Some people were supported by staff to access services and amenities in their local community. People’s relatives told us they were happy with the support their family members received in this aspect of their care.

Staff said they took time to understand people’s needs so they could access services in their local area. One member of staff told us, “I go with [person] to do her shopping and I walk by her side so that she is stable because her mobility is not so good”.

We did not receive any feedback from partners about this topic.

The provider's processes helped ensure people’s care was delivered in a way that met their assessed needs, including those with protected characteristics under the Equality Act 2010.

People’s relatives told us staff ensured people received information in ways they could understand.

Staff gave examples of how they ensured effective communication with people. One member of staff told us, “If they use hearing aids, I make sure they are wearing them”. Another member of staff said, “When I am communicating with a person who is not hearing well, I take my time, don’t rush. I tend to kneel down to the level they are at”.

Assessments recorded people’s communication needs and any equipment or adaptations they needed to ensure they understood information about their care.

People’s relatives told us they were able to share feedback about people’s care and that it was acted upon by staff.

Staff told us they used feedback forms to support people to express their views about the care and support provided. In addition, they encouraged people to raise any queries or concerns directly to them so they could report to their manager.

People were able to give their views about the service and the care they received through questionnaires and telephone monitoring calls.

People were able to access care, treatment and support when they needed to and in a way which promoted equality and protected their rights.

Staff provided examples of how they supported people to access care and support when they needed it. One member of staff told us that they had contacted healthcare professionals when a person became unwell, ensuring they followed appropriate procedures to ensure the person received the treatment they needed.

We did not receive any feedback from partners about this topic.

The provider’s processes helped ensure people had equal access to care and support, including considering the needs of people with different protected characteristics and making reasonable adjustments.

People’s relatives told us their family members’ care and support was well co-ordinated and that they were involved in planning their family members’ care.

Staff gave examples of how they advocated for people to help ensure good outcomes for them. one member of staff told us, “I would involve the family first, then we talk to the medical professional; he or she could have more details of the medical history and what is expected”.

The provider’s policies and procedures helped ensure compliance with legal equality and human rights requirements, including having regard to the needs of people with different protected characteristics.

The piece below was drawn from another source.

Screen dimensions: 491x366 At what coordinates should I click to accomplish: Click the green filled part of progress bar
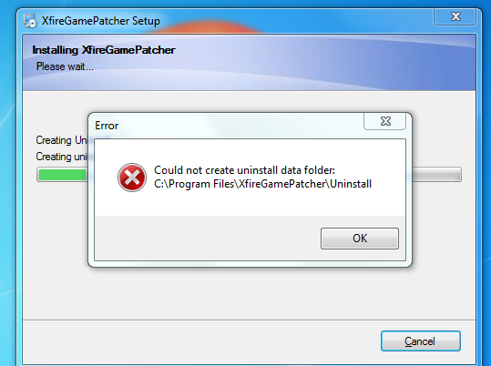click(x=62, y=175)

Relatives told us they had discussed the care people would wish to receive towards the end of their lives. One relative said, “We had a chat about a DNR and we agreed that we would want a DNR in place. I am going to speak to the GP about this.” A DNACPR [Do not attempt cardiopulmonary resuscitation] is an advance decision to specify whether a person should receive CPR if their heart or breathing stops.

Staff told us they had not attended training in the provision of end of life care. Although the service was not providing end of life care at the time of our assessment, we recommend the provider make training in this aspect of care available for staff to equip them to support people towards the end of their lives.

We recommend the provider improve the quality of information recorded regarding people’s wishes about the care they wished to receive towards the end of their lives. The care plan format used by the provider included a section titled, ‘End of life care preferences’. The care plans we checked did not capture enough information to ensure people’s wishes were known. For example, this section in one person’s care plan stated, ‘End of life arrangements must be discussed and part of my future care plan’, and included the objective, ‘To maintain my end of life wishes.’ However, the care plan contained no further information.